June 28th, 2017
Every year, the Rural Caucus and Strategy Session provides countless opportunities for rural Oregonians do what we do best–story telling! On Saturday June 3rd, more than 160 activists gathered at the Madras United Methodist Church in Central Oregon. We made time throughout the day to celebrate and share stories of powerful organizing. The stories we heard in workshops and strategy sessions moved us to seek each other out over coffee and meals to dive deeper, swap ideas, connect the dots between issues in our geographically different communities, and strengthen our relationships with each other. Read our full report from the Caucus (with photos!) here.

- - - - - - -

### Exercise prompt:
Please copy out the Rural Caucus post above word for word, from its date line through its last sentence.

### Source data:
- - - - - - -

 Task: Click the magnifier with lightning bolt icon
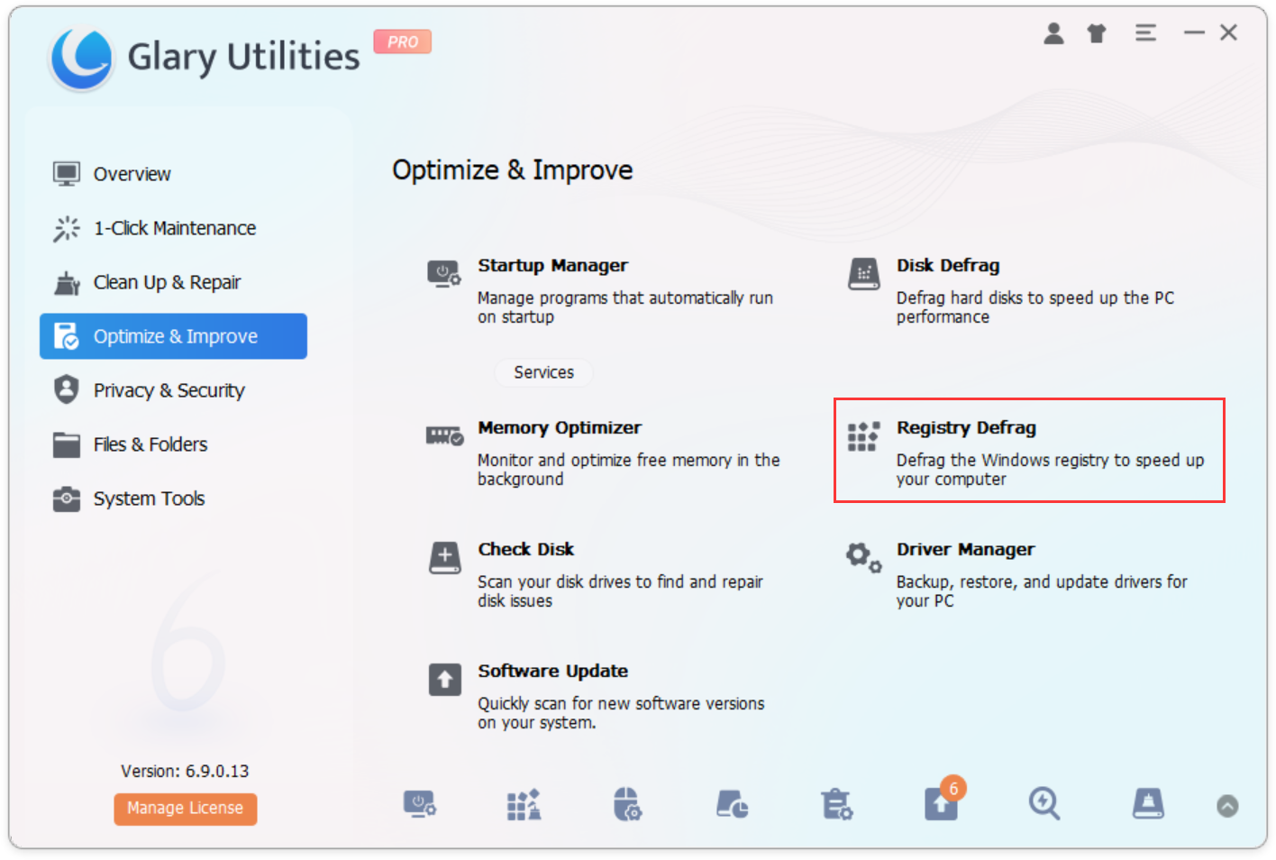coord(1044,803)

- - - - - - -

### Exercise result:
June 28th, 2017
Every year, the Rural Caucus and Strategy Session provides countless opportunities for rural Oregonians do what we do best–story telling! On Saturday June 3rd, more than 160 activists gathered at the Madras United Methodist Church in Central Oregon. We made time throughout the day to celebrate and share stories of powerful organizing. The stories we heard in workshops and strategy sessions moved us to seek each other out over coffee and meals to dive deeper, swap ideas, connect the dots between issues in our geographically different communities, and strengthen our relationships with each other. Read our full report from the Caucus (with photos!) here.